Stephanie Smith ’06 uses her exceptional artistic gifts to praise God and to minister to the communities that surround her. Last summer she felt inspired to create a series of eight powerful watercolors that explore the beatitudes Jesus delivered in the Sermon on the Mount (Matthew 5-7). Images of Third World poverty — where innocent children suffer — bring life to each lesson. But vibrant hope and color illuminate the pictures as well to illustrate God’s eternal presence in times of trouble.

Stephanie didn’t realize that her first piece, “Blessed Is He,” would end up being part of a series. She created the painting in a watercolor class during her first year at Westmont. There was something different about the process and the way the image touched her heart.

“The painting just flowed out of me so easily,” she recalls. “It was the first time I wasn’t creating something for myself. I felt like these pictures needed to be painted.”

When her pastor began preaching on the beatitudes last summer, she knew she had to add to the painting she had done in class. The rest of the images poured out of her with such urgency that each detailed painting only took two days to complete. To obtain photo references for inspiration, Stephanie searched the Internet, books, and magazines such as National Geographic to find the perfect images to capture each verse.

“Before I began working on each painting, I attempted to meditate on the verse to understand what it meant,” she says.
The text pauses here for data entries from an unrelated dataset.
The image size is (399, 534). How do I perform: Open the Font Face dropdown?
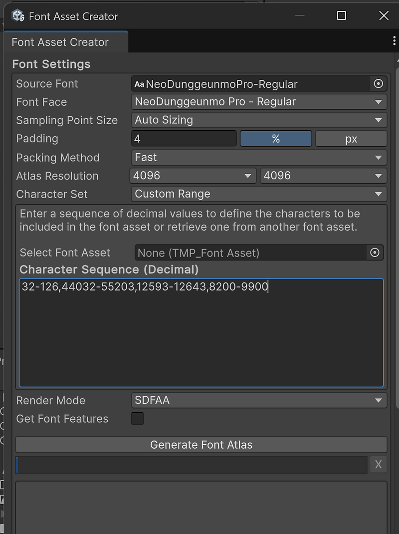coord(259,102)
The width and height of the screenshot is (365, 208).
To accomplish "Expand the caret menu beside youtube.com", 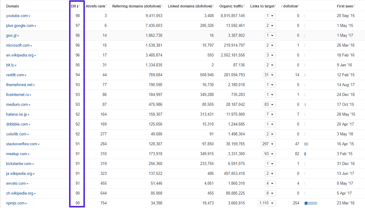I will tap(30, 16).
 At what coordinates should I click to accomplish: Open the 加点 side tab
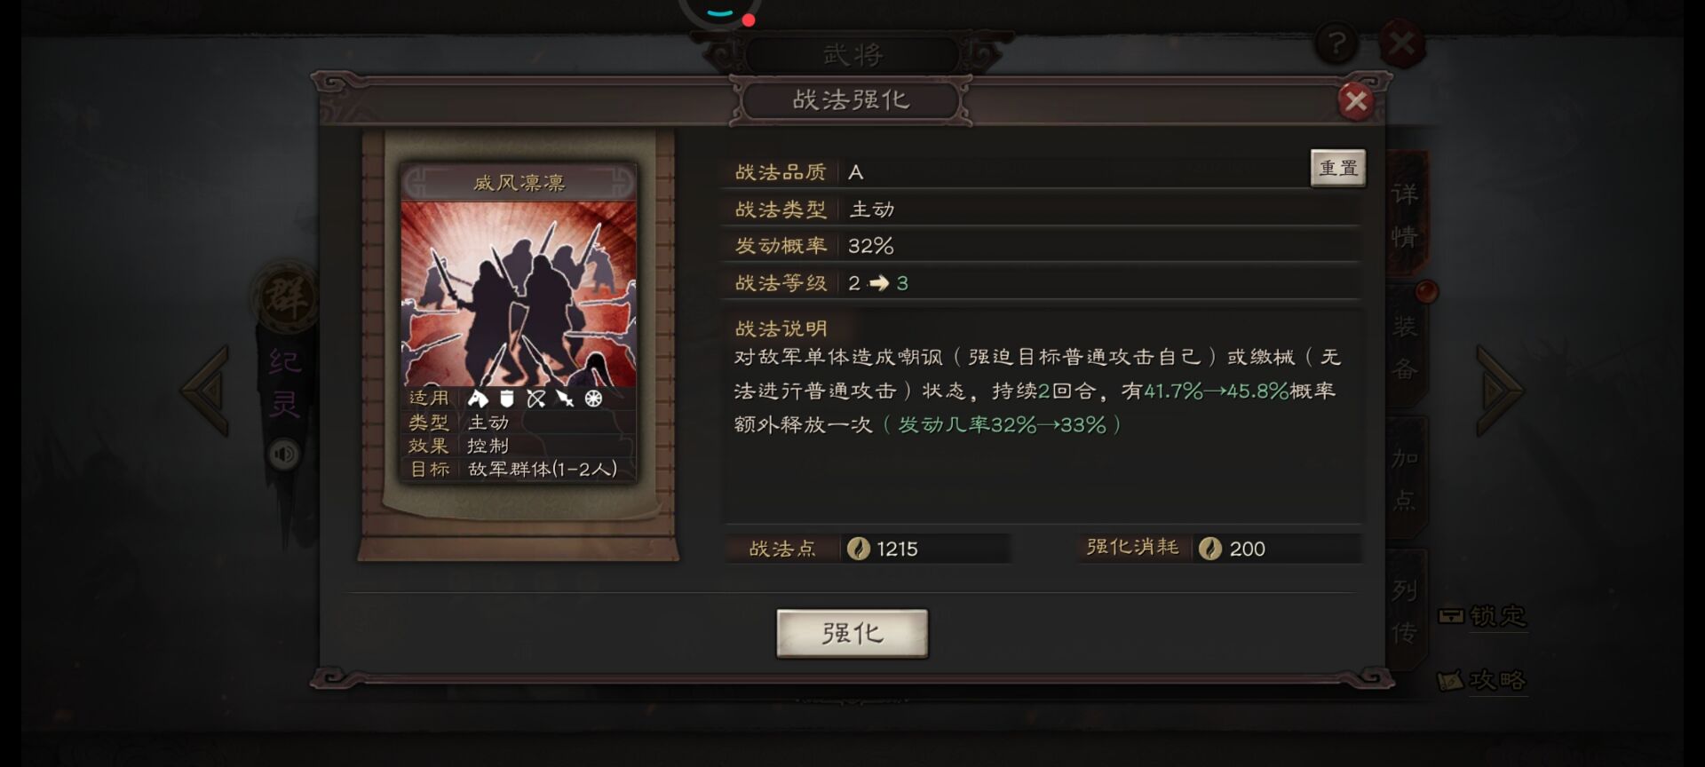tap(1405, 478)
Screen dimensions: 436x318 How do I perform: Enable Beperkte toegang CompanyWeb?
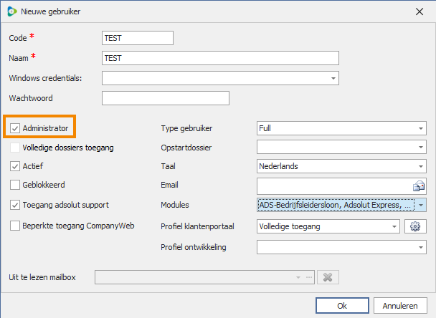point(16,226)
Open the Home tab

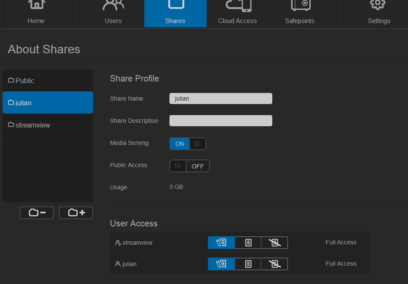[36, 14]
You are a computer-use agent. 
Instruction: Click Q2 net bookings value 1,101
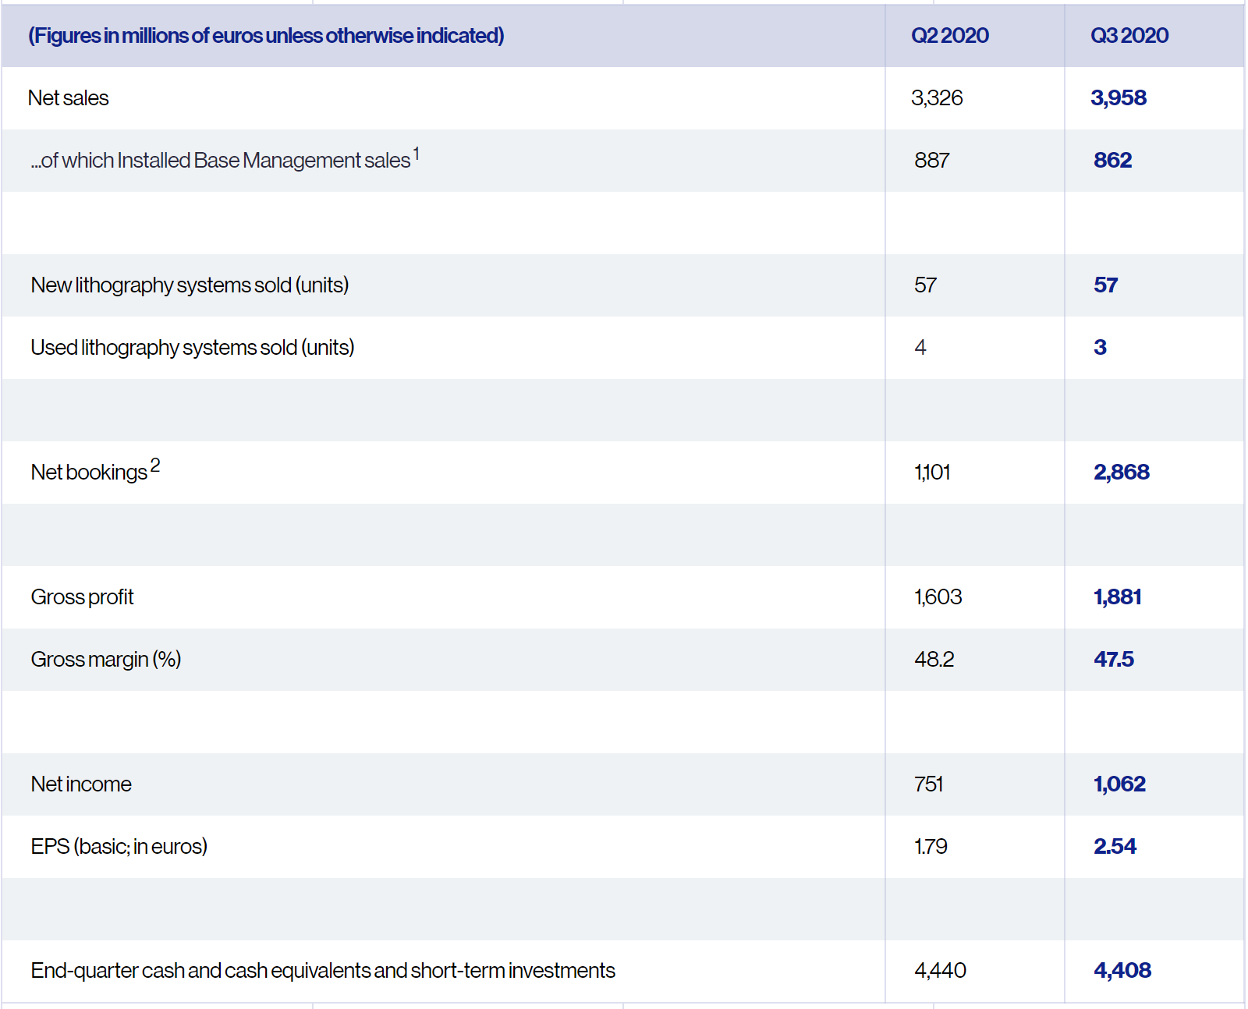(931, 473)
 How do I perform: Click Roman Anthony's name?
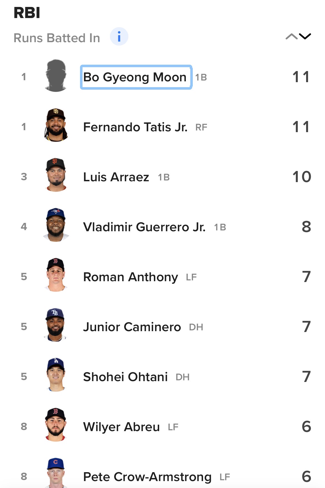tap(131, 277)
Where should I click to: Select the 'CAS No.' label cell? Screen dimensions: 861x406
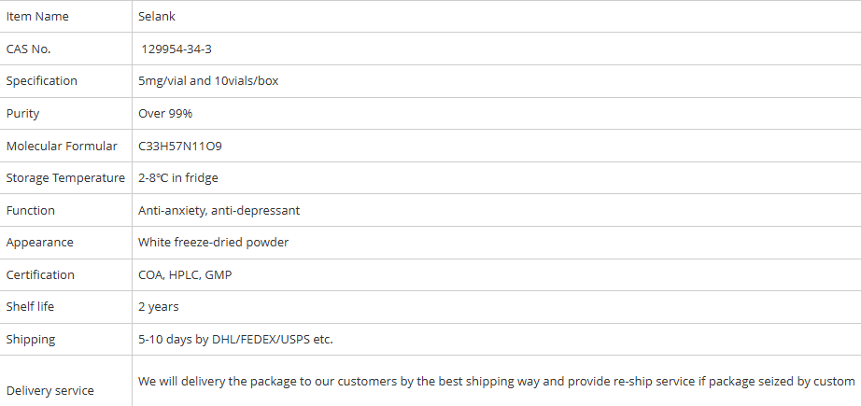28,49
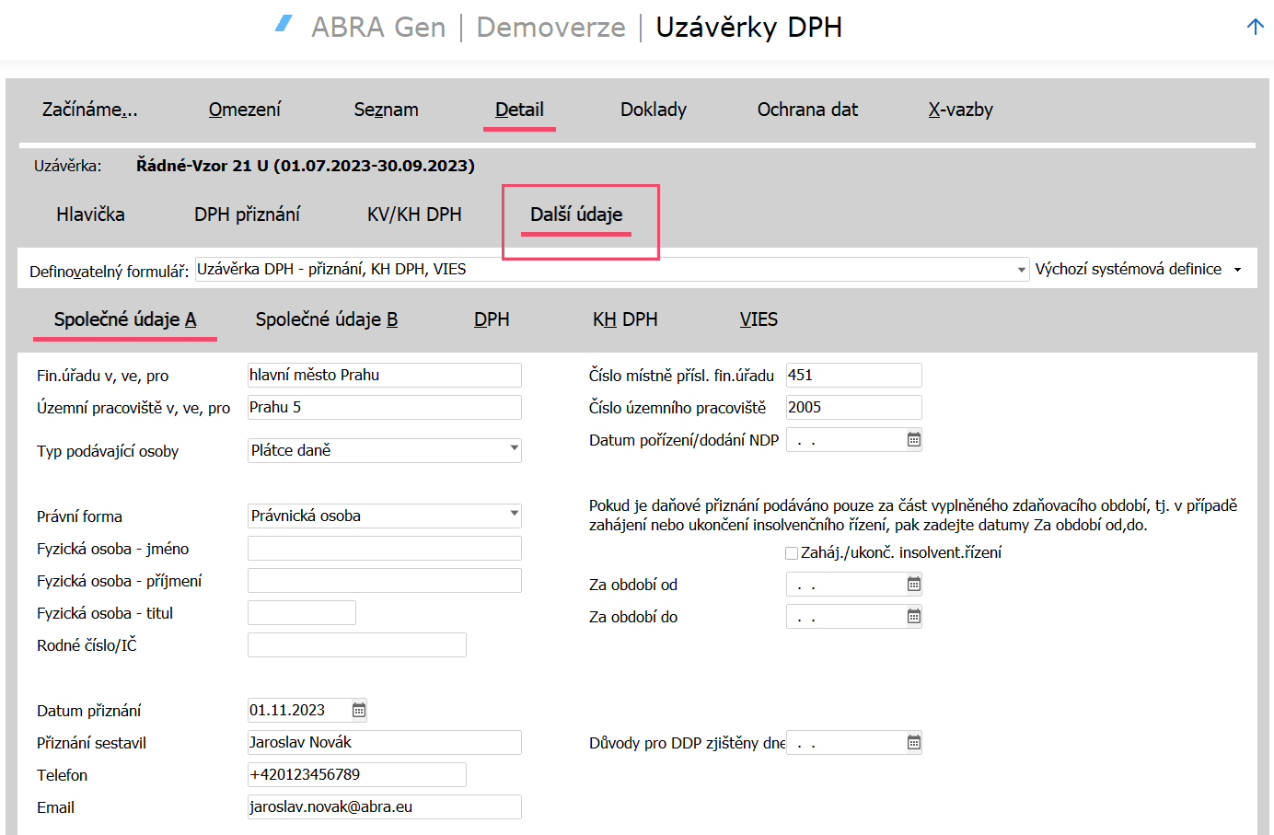The height and width of the screenshot is (835, 1274).
Task: Switch to Společné údaje B tab
Action: [x=326, y=319]
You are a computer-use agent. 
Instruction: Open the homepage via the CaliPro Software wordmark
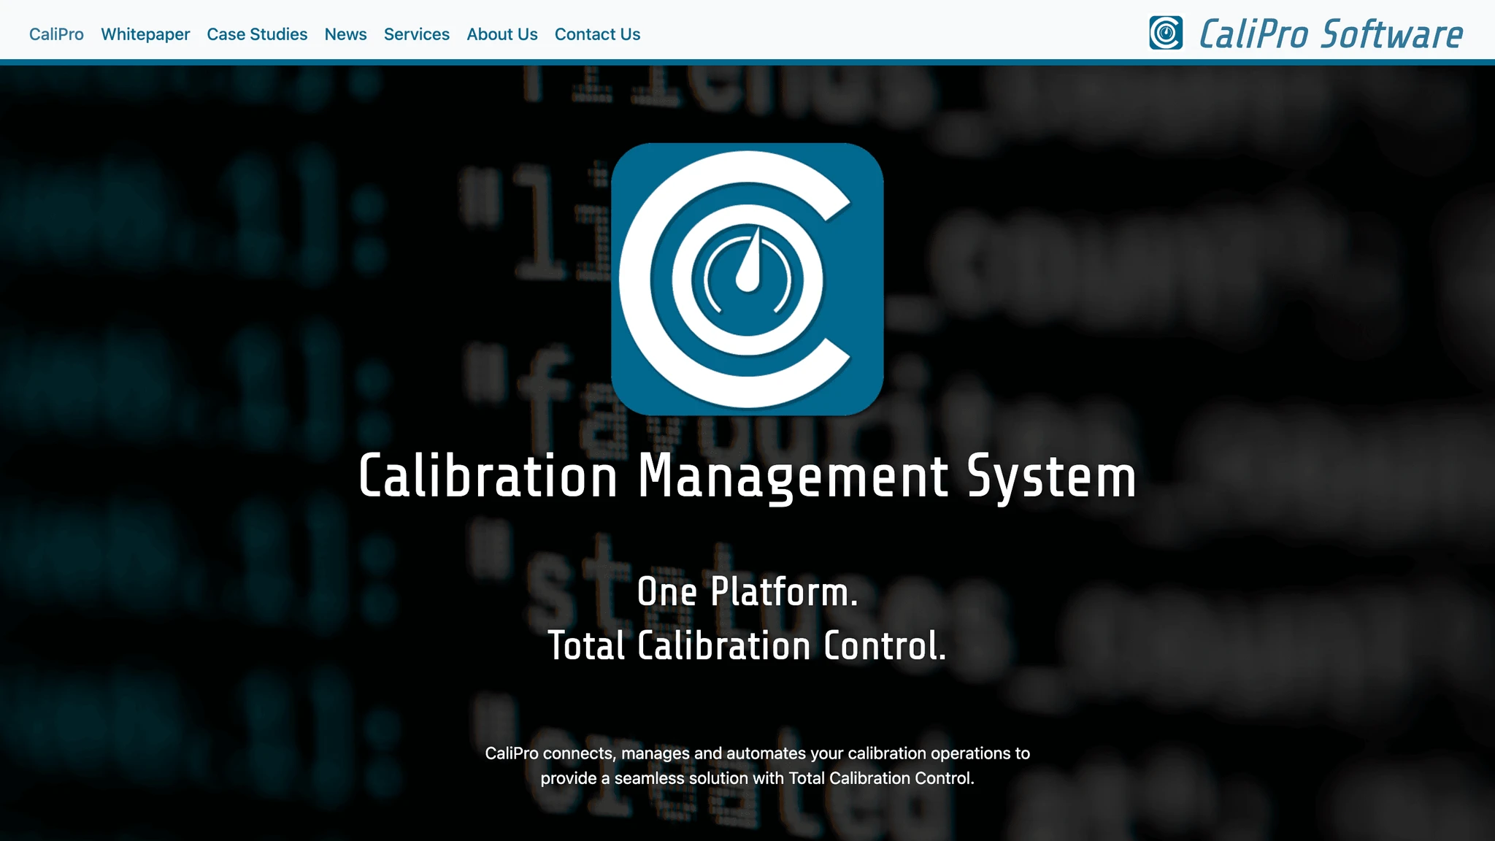[1332, 34]
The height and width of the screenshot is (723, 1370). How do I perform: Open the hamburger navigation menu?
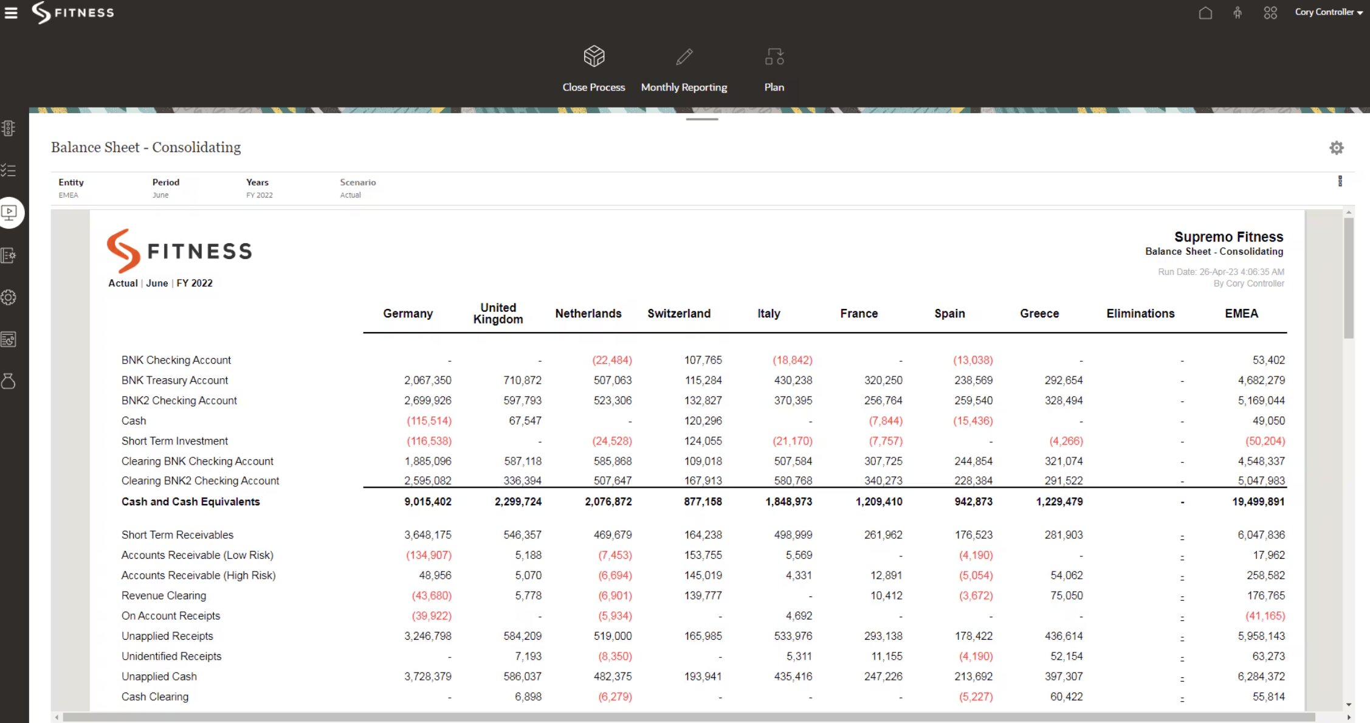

Since her pastor’s talk on the Sermon on the Mount originally inspired Stephanie, the series went on exhibit at her church, Trinity United Presbyterian in Santa Ana, Calif. A free-lance writer visiting from Chicago saw the show and asked Stephanie if he could write an article about her.

His first piece appeared in the March/April issue of Campus Life. The editors at Brio & Beyond, a popular Christian teenage magazine from Focus on the Family, were also interested in Stephanie. Brio published a cover story about her in the May 2004 issue. The article triggered a flood of positive feedback, and many people have asked to buy one or more of the paintings. However, Stephanie believes that breaking the set apart would make its ministry substantially less powerful and plans to keep it together.

Strong support from the Westmont community has encouraged Stephanie to continue with the project. The series on the beatitudes appeared in an exhibit in the college library during the spring, where students, staff and parents saw the colorful and inspirational paintings.

In the fall, Stephanie will participate in Westmont’s new semester-long program in Queretaro, Mexico. Not only will she study art and Spanish language and culture there, but she will paint what she encounters.

“I believe that God is calling me to do missions work,” she says. “I hope to support the people I visit by selling paintings inspired by their culture.”

This summer she plans to take on a new artistic project: interpreting the fruit of the Spirit. She hopes this work bears fruit of its own.